**THE PROBLEM**. Tally every line of the listing where the string "about" is found, and state the total alone.

**DATA EXTRACT**.
▼

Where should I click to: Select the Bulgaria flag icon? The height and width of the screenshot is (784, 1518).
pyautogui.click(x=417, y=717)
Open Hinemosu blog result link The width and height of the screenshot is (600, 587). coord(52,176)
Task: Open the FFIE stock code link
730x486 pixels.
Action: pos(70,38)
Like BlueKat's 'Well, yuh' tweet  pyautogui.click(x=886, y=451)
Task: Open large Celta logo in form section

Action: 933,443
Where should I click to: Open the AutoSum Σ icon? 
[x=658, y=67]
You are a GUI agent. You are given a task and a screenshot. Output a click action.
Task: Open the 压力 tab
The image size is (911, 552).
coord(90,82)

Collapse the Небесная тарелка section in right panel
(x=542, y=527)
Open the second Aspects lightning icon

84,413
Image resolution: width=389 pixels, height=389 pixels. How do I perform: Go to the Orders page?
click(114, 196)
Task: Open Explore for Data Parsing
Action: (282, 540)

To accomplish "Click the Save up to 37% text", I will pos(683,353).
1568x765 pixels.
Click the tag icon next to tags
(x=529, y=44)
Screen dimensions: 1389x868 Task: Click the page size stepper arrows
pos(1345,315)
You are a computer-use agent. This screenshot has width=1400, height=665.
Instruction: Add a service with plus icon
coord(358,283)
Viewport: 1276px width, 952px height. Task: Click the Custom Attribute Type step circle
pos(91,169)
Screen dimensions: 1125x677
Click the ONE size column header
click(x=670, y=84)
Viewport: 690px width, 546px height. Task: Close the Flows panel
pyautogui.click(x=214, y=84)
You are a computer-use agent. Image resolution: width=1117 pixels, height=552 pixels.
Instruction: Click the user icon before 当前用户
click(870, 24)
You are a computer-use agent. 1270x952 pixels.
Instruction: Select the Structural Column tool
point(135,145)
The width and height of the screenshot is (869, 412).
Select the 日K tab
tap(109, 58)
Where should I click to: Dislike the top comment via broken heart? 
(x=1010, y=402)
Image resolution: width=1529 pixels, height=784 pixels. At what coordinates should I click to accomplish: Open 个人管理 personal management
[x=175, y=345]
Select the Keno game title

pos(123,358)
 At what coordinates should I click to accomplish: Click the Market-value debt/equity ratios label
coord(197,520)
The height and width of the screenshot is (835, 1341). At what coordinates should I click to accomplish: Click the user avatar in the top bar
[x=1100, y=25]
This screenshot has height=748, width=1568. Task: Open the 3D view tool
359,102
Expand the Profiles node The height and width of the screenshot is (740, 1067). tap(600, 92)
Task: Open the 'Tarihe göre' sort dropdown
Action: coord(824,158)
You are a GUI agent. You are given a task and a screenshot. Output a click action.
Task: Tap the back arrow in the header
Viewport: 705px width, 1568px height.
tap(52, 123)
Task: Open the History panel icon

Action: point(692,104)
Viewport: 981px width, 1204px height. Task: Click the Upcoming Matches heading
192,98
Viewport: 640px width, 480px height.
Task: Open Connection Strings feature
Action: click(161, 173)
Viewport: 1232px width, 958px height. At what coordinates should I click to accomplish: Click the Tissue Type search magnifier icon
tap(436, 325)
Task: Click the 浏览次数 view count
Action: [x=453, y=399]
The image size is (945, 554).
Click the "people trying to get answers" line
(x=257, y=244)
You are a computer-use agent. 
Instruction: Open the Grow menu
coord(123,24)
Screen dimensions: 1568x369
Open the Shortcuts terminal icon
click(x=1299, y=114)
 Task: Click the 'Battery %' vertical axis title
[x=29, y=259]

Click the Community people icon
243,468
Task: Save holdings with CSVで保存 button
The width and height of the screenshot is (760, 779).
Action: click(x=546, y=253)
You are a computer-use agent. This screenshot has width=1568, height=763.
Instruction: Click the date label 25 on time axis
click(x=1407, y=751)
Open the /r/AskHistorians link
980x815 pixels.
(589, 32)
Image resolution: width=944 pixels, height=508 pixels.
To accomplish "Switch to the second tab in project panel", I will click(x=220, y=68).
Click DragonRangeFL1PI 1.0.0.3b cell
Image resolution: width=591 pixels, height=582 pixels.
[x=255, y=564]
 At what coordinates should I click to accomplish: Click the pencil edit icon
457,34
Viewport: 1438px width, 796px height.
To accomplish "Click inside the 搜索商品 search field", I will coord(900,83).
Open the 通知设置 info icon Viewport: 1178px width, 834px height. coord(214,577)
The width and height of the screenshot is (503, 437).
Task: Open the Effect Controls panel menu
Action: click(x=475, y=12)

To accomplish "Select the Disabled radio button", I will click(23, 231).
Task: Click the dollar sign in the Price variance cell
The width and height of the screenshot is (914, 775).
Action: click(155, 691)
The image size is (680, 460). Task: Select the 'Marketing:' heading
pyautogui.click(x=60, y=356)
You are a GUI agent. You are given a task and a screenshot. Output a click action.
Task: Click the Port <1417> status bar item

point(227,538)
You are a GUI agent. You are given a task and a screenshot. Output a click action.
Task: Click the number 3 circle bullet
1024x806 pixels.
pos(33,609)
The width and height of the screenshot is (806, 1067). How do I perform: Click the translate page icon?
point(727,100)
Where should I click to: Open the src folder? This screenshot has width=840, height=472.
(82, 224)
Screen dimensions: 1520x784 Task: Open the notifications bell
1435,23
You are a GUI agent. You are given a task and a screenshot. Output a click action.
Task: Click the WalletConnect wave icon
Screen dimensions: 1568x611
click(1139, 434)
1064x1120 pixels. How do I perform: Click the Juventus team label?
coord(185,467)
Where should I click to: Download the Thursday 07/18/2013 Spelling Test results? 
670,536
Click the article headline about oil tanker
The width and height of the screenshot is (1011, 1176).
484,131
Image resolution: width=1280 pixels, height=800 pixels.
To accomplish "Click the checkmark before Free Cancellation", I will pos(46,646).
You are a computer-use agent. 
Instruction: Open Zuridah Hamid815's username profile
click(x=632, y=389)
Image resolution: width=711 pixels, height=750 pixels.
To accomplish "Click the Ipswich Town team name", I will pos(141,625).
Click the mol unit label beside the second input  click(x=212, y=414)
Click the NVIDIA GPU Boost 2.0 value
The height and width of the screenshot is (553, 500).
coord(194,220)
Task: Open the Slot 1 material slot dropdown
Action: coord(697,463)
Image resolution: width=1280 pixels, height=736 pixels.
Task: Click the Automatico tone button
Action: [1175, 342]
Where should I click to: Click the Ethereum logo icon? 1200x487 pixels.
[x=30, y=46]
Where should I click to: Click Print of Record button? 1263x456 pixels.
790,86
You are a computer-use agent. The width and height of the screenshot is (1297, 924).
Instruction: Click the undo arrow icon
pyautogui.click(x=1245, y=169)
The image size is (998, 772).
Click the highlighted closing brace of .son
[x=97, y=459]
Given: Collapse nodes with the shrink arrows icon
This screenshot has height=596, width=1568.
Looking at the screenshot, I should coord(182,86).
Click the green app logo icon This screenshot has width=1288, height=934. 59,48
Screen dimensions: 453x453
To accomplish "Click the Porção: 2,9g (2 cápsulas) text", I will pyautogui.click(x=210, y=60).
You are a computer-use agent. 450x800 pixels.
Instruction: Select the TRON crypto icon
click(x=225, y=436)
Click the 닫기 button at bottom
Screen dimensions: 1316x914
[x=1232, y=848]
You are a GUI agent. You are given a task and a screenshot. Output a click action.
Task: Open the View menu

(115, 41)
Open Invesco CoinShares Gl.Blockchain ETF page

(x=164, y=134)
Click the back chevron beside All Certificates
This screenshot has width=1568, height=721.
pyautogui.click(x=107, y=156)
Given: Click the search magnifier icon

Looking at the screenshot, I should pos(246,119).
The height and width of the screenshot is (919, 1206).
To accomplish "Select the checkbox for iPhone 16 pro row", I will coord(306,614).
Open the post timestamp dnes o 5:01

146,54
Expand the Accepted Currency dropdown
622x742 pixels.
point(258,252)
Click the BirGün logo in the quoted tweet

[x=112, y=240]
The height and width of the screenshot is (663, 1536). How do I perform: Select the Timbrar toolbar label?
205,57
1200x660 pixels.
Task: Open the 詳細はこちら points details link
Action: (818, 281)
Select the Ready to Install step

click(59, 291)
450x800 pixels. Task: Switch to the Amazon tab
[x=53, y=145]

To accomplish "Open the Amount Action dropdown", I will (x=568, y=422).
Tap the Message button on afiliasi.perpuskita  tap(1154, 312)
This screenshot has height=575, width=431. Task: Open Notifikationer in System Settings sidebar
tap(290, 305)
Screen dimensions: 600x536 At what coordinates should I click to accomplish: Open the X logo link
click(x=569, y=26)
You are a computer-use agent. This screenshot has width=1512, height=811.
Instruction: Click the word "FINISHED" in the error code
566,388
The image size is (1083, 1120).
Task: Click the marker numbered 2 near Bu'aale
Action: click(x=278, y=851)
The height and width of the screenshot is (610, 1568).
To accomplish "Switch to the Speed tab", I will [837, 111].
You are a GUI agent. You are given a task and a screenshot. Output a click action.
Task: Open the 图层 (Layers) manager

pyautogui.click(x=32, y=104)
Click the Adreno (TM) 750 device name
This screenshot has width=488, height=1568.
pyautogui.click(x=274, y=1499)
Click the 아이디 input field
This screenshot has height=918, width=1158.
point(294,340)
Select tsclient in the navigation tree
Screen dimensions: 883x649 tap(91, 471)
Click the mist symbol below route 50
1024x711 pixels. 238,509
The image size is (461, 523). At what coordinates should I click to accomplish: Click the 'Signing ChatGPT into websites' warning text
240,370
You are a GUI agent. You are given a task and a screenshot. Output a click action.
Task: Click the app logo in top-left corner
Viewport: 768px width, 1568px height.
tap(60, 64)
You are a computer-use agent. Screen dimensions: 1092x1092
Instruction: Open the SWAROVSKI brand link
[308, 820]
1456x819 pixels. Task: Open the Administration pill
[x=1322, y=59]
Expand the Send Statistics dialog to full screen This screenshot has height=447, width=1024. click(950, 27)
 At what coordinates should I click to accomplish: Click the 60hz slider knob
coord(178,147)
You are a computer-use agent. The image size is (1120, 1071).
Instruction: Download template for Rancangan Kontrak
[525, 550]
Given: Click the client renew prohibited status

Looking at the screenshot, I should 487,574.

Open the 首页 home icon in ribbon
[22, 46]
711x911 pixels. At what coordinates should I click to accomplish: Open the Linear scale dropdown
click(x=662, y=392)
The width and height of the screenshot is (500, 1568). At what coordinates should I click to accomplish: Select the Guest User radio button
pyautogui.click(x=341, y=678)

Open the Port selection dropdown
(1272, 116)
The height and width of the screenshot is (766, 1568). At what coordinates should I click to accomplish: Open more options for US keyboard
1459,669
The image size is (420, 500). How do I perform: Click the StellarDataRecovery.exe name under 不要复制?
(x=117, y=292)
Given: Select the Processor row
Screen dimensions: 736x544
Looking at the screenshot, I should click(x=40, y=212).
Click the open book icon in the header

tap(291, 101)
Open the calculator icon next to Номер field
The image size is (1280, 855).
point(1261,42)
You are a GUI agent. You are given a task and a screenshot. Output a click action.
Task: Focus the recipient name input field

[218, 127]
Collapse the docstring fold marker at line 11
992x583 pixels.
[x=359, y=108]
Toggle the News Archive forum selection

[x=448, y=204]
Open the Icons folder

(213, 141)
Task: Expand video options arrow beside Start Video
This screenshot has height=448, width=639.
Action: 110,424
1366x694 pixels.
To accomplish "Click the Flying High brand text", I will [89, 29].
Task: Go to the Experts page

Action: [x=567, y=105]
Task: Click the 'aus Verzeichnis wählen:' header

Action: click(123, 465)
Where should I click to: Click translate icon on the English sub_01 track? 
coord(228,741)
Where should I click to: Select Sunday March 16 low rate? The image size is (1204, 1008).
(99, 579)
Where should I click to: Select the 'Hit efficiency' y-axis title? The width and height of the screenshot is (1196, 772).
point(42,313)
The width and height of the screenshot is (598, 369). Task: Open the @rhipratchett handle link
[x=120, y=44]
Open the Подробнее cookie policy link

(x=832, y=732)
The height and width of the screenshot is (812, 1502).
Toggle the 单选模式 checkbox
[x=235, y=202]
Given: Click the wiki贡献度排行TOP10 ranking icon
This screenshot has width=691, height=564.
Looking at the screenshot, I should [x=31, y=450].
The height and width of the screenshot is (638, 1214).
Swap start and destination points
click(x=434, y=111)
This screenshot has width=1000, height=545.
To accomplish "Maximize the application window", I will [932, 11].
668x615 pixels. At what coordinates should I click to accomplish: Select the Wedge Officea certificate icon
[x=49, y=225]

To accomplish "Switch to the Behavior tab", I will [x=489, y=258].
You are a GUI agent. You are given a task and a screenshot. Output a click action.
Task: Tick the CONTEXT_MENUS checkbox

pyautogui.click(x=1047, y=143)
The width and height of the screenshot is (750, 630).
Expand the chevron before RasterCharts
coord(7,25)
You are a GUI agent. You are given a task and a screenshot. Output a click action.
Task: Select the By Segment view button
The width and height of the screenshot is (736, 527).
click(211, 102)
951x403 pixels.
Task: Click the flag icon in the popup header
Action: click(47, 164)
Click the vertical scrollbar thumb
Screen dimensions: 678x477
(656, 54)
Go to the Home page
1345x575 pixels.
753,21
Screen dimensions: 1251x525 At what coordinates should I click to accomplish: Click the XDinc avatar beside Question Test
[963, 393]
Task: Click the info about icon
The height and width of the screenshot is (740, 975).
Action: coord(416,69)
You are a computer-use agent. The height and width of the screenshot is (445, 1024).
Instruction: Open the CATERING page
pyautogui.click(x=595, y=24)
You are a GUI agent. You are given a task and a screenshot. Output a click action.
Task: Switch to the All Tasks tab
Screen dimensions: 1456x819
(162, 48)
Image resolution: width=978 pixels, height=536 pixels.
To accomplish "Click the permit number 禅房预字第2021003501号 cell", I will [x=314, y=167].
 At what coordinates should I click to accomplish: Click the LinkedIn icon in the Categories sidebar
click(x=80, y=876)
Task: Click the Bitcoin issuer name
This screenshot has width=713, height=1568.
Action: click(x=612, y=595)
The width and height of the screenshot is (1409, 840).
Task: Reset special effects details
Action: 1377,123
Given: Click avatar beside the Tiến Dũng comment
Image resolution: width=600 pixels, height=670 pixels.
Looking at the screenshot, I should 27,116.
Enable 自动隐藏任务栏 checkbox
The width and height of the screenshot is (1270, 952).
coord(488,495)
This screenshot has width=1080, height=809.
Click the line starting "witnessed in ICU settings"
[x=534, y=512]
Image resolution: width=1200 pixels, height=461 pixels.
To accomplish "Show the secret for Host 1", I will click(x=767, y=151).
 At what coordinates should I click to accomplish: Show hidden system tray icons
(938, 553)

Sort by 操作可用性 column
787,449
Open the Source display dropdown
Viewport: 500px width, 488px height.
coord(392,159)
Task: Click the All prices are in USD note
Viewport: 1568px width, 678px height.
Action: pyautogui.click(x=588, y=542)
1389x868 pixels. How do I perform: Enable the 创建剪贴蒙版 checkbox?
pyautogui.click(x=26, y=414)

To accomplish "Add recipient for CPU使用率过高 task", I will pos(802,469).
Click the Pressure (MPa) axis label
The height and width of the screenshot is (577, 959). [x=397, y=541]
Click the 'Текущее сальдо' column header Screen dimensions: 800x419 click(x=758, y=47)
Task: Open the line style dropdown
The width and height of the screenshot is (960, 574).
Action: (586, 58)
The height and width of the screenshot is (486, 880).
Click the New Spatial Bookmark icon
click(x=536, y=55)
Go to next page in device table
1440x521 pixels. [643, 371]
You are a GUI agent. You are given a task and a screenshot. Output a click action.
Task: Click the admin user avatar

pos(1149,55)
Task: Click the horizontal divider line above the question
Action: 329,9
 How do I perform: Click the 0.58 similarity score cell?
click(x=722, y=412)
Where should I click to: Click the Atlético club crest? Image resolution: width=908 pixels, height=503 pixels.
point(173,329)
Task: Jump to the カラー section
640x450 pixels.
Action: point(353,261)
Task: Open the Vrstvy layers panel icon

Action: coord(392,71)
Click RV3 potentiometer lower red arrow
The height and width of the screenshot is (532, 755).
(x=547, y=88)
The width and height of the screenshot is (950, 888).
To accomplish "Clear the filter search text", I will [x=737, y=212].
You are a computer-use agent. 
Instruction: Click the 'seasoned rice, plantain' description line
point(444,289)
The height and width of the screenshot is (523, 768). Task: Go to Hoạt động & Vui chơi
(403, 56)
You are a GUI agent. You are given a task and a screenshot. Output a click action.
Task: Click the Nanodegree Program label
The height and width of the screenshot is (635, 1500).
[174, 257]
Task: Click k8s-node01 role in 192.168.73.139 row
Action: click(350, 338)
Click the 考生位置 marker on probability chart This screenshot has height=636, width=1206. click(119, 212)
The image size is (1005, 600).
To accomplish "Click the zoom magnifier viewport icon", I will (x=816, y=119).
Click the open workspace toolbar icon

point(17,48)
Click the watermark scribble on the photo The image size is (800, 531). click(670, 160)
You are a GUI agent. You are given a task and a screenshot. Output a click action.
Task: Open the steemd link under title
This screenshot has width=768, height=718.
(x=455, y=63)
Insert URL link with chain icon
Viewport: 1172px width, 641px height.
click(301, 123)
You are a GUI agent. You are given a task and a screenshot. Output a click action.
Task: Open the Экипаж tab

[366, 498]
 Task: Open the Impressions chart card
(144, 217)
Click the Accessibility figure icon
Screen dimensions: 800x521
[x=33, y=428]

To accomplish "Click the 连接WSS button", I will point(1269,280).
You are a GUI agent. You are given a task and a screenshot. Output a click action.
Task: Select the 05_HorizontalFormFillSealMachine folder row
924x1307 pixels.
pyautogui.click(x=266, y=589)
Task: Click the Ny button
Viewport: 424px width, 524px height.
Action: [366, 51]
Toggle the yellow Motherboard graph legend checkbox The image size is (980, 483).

▲

**WRITTEN RESPONSE**. 2